Avanti! Chamber Orchestra gets carte blanche at Chelsea Music Festival

Sounds that gallivanted, catapulted, zigzagged, and, eventually, tangoed: granted “free license” to program a concert of Finnish music, the Chelsea Music Festival’s 2015 ensemble-in-residence Avanti! decided to showcase a range of musical moods and ideas. At their June 15, 2015 concert at Scandinavia House, the versatile ensemble contrasted recent music by Finnish composers with the traditional sounds of Finnish dances. Unlike the more predictable pairing with Sibelius, the resulting performances allowed for insight into the non-classical heritage of these composers, as well as lending the listeners an element of capriciousness–or at the very least, unconventionality–that is usually so sorely lacking from self-described “portrait” concerts.

Most obvious in this display was Jukka Tiensuu’s Tango Lunaire (1985), unsurprisingly scored for Pierrot ensemble. Tiensuu, whose website describes him as “a universal musician,” has been influenced by IRCAM, Baroque music, and aleatoricism, but for years has refused to provide program notes for his compositions. His music seems to inhabit its own bizarre sound world, effortlessly merging different genres in the crystallization of his own unclassifiable voice. Unlike the proceeding pieces by Ilari Kaila, Veli-Matti Puumala, and Kaija Saariaho, which seemed to glide from one dreamy instant to another, this music was full of motion from the beginning. Pianist Jouko Laivuor clanged out clusters stretching from his wrist to his elbow while the other musicians flounced through a Scandinavian-tinged tango (or tango-tinged Scandinavian piece). All of this flurry and movement seemed to be leading, ironically enough, to the final indecisive chord. Falling as it did in the center of the evening, Tango Lunaire managed to tie together the “new,” exploratory sounds on the program with the more traditional dance music.

Saariaho's at the Chelsea Music Festival-- Photo by Matt Harrington

Saariaho’s Cendres at the Chelsea Music Festival– Photo by Matt Harrington

The pieces by Kaila, Puumala, and Saariaho were less kinetic and more ethereal, containing vaguely shifting, sometimes disjointed vertical moments that delicately called forth Finnish landscapes and occasionally found themselves wandering into quixotic beauty. In Kaila’s The Bells Bow Down (2006), the instruments–string quartet plus piano–slid in and out of ideas that ranged from shrill trickling chords to gallivanting piano melodies, creating dissonances not in the layers of tones but in the disjunct from one moment to the next between textures and dynamics.
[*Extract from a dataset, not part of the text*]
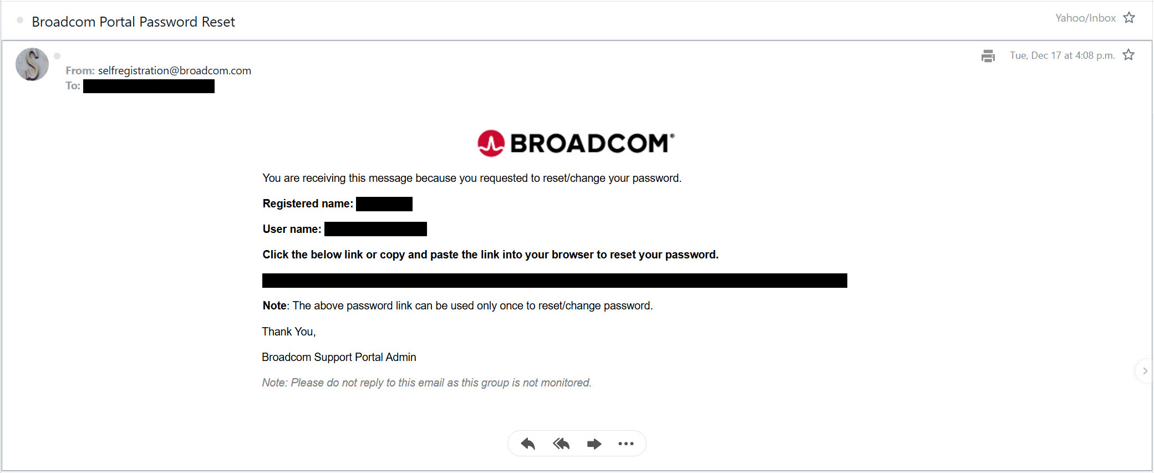Toggle the unread dot beside the subject

point(20,21)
Puumala’s Apostrophe (2005), for string quartet and percussion, consisted of clearer and more consonant colors that seemed to materialize in angles as acute as those of the light across the sky in Finland. During the first half of the piece, solo violinist Eriikka Maalismaa catapulted slews of notes that showered across feeble chords from the other strings and occasional startling beats from Ayano Kataoka on the drums. After a pause, the string players strummed and tapped rhythms and uneasy chords across the strings and, eventually, the bodies of their instruments, before a total diminishment into silence. Just as these cute ripples of sounds contrasted with the earlier cascades, the soft gong strokes from Kataoka contrasted with the harsh pummels of before. The work fairly accurately mimicked an apostrophized word: it made sense as one experienced it in the moment, but not so much upon closer reflection of the individual parts falling on either side of the apostrophe. Finally, Saariaho’s Cendres (1998) for flute, cello, and piano explored different possibilities and combinations of pitch, articulation, rhythm, and timbre. Throughout the piece, Saariaho allows each instrument to expand outwards into the extremes of its own distinct palette (hissing into the flute, jagged sawing on the cello), while at other times winnowing them down into homogeneous waves of sound.

Markku Lepistö--Photo-by Matt Harrington

Markku Lepistö–Photo-by Matt Harrington

The second half of the concert began with the third movement of Aulis Sallinen’s Piano Quintet no. 2 (2006), a sort of elongation of initially lopsided, limping phrases into a sad yet hopeful conversation of grey and quiet colors. The mood was immediately lightened by Markku Lepistö’s accordion solos. His performance of three popular Finnish dance tunes that jaunted and traipsed and drawled was nothing less than delightful. The final work on the program was also the largest: Magnus Lindberg’s Corrente China (2000) for a much larger version of Avanti!, joined by conductor Ken-David Masur. The piece continually split itself into jigsaw puzzle pieces of scattered jumbles of sounds and then fell back together into drowsy wholeness.

After the final strained chord, the chamber orchestra was joined by Lepistö and a vocalist for a string of Finnish tangos. The unsettling atmosphere of Lindberg’s sound world quickly evaporated as the audience was treated to a vibrant, infectious “bonus” performance, reminding us that new music concerts don’t always have to take themselves so seriously.